In related news, my car now officially lives in Manhattan!!!, in one of those parking lots with the electric lifts so they can stack cars one on top of the other. So when I want to use it, instead of a 25-minute subway trek, I now have only a 5-minute ride up the super-duper M15. Exciting! This means, unfortunately, that I now have to fight with the CIty of New York online to get my Manhattan resident parking tax rebate. Given that my car registration shows a PO box, I predict a bureaucratic pain in the ass ahead. We’ll see.
And on the subject of the car: my mechanic in Gowanus for some reason is in love with my car — I feel like I should charge him for the privilege of working on it. Every time he touches it, he says “it runs like a dream” and “it looks like you keep it garaged.” I swear, I don’t, I leave it in an open lot for weeks or months at a time. But it’s nice to hear.
Oh, and one more thing: there were apparently RATS living in my engine, but we’ve caught that problem in time, fortunately. (Yes, this is a thing. Google it.)
Today I had to take my car in for service on the way to work (involving going to the lot in downtown Brooklyn, calling a tow truck, waiting for it, riding over to Gowanus and dropping off the car, and then heading to work). I had the brilliant idea of biking instead of taking the subway, and it turned out very well — by the time I got home tonight, I’d ridden 12 1/2 miles (more than I thought it would be) and I didn’t even feel tired.

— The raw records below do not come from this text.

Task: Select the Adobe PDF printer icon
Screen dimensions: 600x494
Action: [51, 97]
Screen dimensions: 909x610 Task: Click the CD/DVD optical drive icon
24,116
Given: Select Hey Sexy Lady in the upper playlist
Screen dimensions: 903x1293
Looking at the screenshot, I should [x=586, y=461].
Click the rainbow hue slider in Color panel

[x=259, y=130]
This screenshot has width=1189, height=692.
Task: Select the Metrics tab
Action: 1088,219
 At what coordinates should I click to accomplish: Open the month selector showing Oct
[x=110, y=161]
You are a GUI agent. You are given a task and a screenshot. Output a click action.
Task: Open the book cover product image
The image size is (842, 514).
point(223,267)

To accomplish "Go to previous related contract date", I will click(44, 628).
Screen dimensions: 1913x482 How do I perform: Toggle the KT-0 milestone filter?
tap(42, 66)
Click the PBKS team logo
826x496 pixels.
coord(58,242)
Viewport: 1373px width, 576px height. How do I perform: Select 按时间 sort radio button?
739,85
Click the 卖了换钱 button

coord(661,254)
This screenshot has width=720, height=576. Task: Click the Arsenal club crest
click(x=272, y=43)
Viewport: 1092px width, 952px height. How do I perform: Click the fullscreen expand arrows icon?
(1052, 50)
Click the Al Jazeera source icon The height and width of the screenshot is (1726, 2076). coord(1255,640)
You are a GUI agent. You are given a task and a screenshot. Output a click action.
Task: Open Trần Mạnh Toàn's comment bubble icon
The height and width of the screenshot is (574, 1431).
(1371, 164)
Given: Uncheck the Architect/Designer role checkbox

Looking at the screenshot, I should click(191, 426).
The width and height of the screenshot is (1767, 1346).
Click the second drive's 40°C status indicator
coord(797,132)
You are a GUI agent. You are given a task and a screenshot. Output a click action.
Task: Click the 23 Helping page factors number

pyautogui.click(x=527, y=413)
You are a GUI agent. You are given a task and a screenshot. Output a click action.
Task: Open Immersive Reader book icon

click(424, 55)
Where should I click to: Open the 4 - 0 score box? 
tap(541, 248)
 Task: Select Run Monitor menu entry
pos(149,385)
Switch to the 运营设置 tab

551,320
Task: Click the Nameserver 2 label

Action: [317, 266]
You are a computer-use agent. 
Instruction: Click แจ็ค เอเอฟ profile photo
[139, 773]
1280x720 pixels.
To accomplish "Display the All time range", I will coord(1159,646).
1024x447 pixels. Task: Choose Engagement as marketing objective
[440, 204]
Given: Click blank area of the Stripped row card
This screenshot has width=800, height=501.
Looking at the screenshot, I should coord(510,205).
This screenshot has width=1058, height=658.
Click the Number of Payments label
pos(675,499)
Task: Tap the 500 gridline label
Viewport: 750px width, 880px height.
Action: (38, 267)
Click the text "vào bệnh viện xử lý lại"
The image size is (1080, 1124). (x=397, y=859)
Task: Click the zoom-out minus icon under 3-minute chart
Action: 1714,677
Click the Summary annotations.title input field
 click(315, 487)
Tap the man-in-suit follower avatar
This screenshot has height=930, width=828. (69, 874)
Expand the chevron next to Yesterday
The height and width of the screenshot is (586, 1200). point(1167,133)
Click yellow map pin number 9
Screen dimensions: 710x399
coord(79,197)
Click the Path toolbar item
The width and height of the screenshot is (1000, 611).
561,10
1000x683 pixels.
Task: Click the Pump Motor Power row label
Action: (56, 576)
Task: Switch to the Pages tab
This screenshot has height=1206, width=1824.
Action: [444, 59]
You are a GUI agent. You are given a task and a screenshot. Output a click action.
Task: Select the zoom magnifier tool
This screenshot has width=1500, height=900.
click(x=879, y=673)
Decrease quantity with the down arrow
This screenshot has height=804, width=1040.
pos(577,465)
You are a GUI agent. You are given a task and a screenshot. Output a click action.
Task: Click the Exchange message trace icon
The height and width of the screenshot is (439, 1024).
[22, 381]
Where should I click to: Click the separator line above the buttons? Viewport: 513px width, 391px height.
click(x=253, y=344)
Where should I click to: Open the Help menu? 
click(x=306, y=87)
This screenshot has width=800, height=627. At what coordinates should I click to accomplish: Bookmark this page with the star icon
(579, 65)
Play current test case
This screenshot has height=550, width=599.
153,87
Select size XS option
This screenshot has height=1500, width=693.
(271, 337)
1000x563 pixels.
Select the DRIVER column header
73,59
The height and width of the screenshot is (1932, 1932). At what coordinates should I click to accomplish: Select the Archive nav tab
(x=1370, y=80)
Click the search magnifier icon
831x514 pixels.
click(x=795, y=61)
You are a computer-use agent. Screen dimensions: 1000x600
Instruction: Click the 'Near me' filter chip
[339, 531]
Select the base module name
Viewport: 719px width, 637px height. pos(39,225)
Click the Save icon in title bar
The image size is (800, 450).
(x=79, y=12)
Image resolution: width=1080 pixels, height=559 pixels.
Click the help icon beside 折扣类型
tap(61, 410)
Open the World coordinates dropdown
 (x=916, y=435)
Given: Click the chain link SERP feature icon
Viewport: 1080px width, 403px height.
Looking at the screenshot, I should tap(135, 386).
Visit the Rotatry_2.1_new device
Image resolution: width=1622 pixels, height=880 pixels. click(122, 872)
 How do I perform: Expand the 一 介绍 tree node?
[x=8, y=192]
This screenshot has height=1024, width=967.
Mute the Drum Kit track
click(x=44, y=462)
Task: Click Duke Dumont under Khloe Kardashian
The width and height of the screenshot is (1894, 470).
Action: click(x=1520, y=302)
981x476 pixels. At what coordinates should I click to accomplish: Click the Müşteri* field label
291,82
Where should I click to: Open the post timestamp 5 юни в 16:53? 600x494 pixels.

As usual, the hardest part was getting on the damn bike. Once I did that, everything else sort of fell into place. I confess I walked the bike up the steepest part of the Brooklyn Bridge incline, but I don’t think that’s even a problem, since by then my heart rate was up in the fat-burning zone anyway. The ride to work through Carroll Gardens and Brooklyn Heights and over the Manhattan Bridge was very nice, under perfect skies and shade trees. I detoured past the bike shop on Court Street for a minor repair (and to pick up a bike horn, since after all horns aren’t just for clown bikes, and a saddle bag).
The ride to work was almost 7 miles, but it didn’t feel like it, and after my ride home (about 3 miles, including a detour to the ice-cream truck) I feel like I could go out again, which is the whole point — make your body hungry for exercise (and, after it, watermelon and seltzer) and you end up in a virtuous cycle that brings your weight down and helps you feel better. (I note I’m feeling better on less sleep than usual.)
Tomorrow if the weather holds I’m going to risk something even more ambitious: I have a meeting in the East 80s, then have to pick the car up in Gowanus, and I’m considering doing the whole day by bike, which would be something like a 20-mile day, probably more miles than I’ve done in a day since the last time I rode from Belmont to Walden Pond, which I note was during the Reagan Administration.